ALM-14033 ZKFC Process Is Abnormal

Alarm Description

The ZKFC process checks the process status every 20 seconds. This alarm is generated when the process status is abnormal and does not recover for a long time.

This alarm is cleared when the process status recovers.

Alarm Attributes

Alarm ID	Alarm Severity	Auto Cleared
14033	Major	Yes

Alarm Parameters

Parameter	Description
Source	Specifies the cluster for which the alarm is generated.
ServiceName	Specifies the service for which the alarm is generated.
RoleName	Specifies the role for which the alarm is generated.
HostName	Specifies the host for which the alarm is generated.

Impact on the System

If the process status is abnormal, the process cannot provide services properly. As a result, the entire service may become abnormal.

Possible Causes

The host responds slowly to I/O (disk I/O and network I/O) requests and some processes are in the D state and Z state. The process may also be suspended and enter the T state.

Handling Procedure

Check whether the process is in the D, Z, or T state.

Log in to FusionInsight Manager and choose O&M > Alarm > Alarms. Wait for about 10 minutes and check whether the alarm is automatically cleared.
- If the alarm is not in the list, no further action is required.
- If the alarm is in the list, view the alarm details and record the IP address of the host where the alarm is generated. Run the command in 2.
Log in to the host where the alarm is generated as the root user and run the su - omm command to switch to the omm user.
Run the following command to check whether the process state is abnormal:

ps ww -eo stat,cmd| grep -w org.apache.hadoop.hdfs.tools.DFSZKFailoverController | grep -v grep | awk '{print$1}'
Check whether the command output contains any abnormal state (D, Z, or T).
- If the output contains any abnormal state, go to 5.
- If the output does not contain abnormal states, go to 7.
Switch to user root and run the reboot command to restart the host for which the alarm is generated. (Restarting a host is risky. Ensure that the service process is normal after the restart.)
Wait 5 minutes and check whether the alarm is cleared.
- If the alarm is cleared, no further action is required.
- If the alarm fails to be cleared, go to 7.

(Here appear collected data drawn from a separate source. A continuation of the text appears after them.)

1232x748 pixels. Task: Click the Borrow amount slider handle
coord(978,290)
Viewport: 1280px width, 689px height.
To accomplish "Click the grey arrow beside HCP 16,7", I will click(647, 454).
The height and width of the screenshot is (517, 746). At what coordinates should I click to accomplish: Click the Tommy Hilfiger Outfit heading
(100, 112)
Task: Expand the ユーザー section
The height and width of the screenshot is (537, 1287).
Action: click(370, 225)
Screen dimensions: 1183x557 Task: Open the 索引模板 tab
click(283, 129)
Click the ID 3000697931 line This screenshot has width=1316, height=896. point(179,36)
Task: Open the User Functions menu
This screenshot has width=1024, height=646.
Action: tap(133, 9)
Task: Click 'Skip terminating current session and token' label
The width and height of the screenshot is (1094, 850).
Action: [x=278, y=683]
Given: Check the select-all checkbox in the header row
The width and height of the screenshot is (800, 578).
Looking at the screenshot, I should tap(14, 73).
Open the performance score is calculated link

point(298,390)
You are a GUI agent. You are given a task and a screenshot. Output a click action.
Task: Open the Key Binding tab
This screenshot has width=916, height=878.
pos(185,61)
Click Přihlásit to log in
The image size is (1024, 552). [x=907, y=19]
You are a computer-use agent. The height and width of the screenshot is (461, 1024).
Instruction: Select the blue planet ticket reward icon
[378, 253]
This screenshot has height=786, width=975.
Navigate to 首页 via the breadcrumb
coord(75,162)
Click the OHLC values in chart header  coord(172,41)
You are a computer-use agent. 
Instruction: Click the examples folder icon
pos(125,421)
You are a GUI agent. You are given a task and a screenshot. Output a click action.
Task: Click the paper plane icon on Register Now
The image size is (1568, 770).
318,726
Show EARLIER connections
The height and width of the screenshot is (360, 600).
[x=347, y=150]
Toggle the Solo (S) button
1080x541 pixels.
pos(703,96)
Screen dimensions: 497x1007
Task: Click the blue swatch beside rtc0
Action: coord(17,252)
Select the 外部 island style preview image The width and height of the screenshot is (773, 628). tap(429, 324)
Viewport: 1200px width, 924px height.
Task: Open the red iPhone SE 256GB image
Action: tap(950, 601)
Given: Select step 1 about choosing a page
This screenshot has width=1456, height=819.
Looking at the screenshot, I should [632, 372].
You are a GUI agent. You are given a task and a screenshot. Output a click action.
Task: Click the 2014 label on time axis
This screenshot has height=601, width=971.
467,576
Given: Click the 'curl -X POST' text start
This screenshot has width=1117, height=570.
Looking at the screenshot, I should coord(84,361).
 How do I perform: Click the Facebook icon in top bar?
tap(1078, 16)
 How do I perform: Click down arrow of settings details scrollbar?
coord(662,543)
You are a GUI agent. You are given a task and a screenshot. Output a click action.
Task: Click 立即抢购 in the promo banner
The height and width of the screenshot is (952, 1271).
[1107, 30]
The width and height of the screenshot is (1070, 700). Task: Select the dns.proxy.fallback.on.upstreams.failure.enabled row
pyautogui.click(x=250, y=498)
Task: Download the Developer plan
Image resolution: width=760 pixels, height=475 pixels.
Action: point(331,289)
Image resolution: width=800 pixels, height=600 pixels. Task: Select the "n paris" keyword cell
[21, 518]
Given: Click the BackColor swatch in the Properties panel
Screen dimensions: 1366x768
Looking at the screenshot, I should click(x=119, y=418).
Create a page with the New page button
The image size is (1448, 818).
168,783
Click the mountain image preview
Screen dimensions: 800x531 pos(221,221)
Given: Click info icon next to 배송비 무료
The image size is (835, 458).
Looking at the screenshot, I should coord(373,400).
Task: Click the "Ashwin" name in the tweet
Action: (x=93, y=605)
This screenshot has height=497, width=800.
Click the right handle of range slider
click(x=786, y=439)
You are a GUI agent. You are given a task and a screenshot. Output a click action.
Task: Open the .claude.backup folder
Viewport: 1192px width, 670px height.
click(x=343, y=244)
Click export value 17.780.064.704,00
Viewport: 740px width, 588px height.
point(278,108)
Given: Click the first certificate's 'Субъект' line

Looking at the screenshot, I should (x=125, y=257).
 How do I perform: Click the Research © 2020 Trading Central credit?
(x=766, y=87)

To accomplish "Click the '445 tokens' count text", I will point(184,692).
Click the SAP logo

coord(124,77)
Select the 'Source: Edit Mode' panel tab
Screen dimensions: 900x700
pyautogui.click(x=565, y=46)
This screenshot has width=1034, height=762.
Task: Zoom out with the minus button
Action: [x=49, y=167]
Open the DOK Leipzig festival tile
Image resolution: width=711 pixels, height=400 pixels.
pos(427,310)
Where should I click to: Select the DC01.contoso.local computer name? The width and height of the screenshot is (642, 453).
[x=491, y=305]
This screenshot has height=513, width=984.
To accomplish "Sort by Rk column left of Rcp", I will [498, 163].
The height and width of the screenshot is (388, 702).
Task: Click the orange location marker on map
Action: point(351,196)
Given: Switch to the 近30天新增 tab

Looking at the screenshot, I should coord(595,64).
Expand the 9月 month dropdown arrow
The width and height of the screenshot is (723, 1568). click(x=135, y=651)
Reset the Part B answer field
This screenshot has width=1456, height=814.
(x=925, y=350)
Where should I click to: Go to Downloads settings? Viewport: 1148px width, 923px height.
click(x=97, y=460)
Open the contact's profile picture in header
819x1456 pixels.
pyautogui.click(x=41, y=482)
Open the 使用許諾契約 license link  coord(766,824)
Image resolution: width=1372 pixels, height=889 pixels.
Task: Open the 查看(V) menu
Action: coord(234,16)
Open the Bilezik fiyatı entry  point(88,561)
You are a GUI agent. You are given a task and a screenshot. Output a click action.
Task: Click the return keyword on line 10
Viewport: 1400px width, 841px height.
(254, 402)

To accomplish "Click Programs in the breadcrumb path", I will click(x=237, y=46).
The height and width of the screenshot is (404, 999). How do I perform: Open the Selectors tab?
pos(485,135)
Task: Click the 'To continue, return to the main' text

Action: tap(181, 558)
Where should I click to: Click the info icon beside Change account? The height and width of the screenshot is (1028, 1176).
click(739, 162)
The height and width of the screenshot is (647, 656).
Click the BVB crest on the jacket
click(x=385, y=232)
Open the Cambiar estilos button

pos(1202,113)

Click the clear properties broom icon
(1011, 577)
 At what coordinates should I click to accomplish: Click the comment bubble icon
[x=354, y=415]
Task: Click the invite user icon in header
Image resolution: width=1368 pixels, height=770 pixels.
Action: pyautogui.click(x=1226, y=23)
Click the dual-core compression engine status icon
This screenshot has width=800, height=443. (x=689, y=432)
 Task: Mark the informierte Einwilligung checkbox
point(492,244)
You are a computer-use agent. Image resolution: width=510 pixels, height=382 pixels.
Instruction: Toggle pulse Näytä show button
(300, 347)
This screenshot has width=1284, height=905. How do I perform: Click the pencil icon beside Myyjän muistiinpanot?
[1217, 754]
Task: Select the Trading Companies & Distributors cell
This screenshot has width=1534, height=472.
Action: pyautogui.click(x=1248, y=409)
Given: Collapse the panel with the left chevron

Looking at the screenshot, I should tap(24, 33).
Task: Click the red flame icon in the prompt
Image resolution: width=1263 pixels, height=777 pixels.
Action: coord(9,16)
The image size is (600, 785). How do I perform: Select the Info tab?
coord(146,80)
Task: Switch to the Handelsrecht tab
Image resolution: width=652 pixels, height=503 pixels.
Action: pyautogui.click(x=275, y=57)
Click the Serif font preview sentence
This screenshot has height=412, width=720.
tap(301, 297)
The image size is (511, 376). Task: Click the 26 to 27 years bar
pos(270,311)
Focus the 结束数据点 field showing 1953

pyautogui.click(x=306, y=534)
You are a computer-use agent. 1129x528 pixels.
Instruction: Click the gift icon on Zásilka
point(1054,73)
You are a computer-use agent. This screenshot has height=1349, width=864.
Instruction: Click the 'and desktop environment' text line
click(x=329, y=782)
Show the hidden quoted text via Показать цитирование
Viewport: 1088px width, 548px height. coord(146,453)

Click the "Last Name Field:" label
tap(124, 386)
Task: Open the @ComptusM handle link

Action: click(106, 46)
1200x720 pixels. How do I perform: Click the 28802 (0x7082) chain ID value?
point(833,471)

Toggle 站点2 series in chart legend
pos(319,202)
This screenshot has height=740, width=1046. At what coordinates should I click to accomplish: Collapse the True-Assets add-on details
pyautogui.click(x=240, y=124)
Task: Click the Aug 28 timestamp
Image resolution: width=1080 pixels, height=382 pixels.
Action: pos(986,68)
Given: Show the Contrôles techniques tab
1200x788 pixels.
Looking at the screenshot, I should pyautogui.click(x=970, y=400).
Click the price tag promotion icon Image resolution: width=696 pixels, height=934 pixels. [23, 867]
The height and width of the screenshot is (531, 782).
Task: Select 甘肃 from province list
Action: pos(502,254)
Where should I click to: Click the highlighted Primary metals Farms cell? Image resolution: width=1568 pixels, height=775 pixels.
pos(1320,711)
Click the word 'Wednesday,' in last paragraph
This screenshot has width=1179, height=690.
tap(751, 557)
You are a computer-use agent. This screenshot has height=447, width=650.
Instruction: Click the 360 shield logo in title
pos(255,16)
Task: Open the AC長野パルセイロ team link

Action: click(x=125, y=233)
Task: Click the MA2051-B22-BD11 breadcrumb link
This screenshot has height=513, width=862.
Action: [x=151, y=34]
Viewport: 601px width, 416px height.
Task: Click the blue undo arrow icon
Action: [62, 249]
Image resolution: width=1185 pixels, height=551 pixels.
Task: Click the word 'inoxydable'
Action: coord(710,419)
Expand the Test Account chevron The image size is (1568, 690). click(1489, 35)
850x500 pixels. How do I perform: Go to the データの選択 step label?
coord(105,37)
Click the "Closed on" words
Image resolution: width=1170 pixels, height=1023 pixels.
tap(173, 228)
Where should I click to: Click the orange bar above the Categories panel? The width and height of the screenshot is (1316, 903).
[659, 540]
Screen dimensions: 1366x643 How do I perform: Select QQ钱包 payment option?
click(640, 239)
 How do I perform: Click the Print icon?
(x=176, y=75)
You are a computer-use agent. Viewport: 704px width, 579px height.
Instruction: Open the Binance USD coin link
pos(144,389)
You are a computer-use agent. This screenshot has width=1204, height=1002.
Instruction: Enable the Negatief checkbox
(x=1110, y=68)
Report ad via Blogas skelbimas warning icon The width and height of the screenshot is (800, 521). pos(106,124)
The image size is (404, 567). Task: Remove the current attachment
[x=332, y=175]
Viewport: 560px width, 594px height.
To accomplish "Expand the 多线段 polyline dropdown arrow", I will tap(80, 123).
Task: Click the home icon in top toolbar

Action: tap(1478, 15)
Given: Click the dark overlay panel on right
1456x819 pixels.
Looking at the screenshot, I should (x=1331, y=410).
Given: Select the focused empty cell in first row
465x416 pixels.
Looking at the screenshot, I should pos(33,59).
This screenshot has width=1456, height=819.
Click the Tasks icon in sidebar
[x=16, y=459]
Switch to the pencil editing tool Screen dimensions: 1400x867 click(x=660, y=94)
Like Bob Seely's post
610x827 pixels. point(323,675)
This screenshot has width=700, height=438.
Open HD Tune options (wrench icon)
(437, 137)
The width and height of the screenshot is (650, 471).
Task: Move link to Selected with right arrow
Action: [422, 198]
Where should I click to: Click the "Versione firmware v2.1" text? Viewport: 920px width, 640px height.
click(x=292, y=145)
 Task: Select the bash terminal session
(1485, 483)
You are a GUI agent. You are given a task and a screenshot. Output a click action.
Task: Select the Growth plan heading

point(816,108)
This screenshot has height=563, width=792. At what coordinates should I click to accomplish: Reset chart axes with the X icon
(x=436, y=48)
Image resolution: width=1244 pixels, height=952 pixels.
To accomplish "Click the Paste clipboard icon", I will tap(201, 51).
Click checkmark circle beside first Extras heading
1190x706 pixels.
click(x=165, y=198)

Collect fault information.

On FusionInsight Manager, choose O&M. In the navigation pane on the left, choose Log > Download.
Expand the drop-down list next to the Service field. In the Services dialog box that is displayed, select HDFS for the target cluster.
Click the edit icon in the upper right corner, and set Start Date and End Date for log collection to 10 minutes ahead of and after the alarm generation time, respectively. Then, click Download.
Contact O&M personnel and provide the collected logs.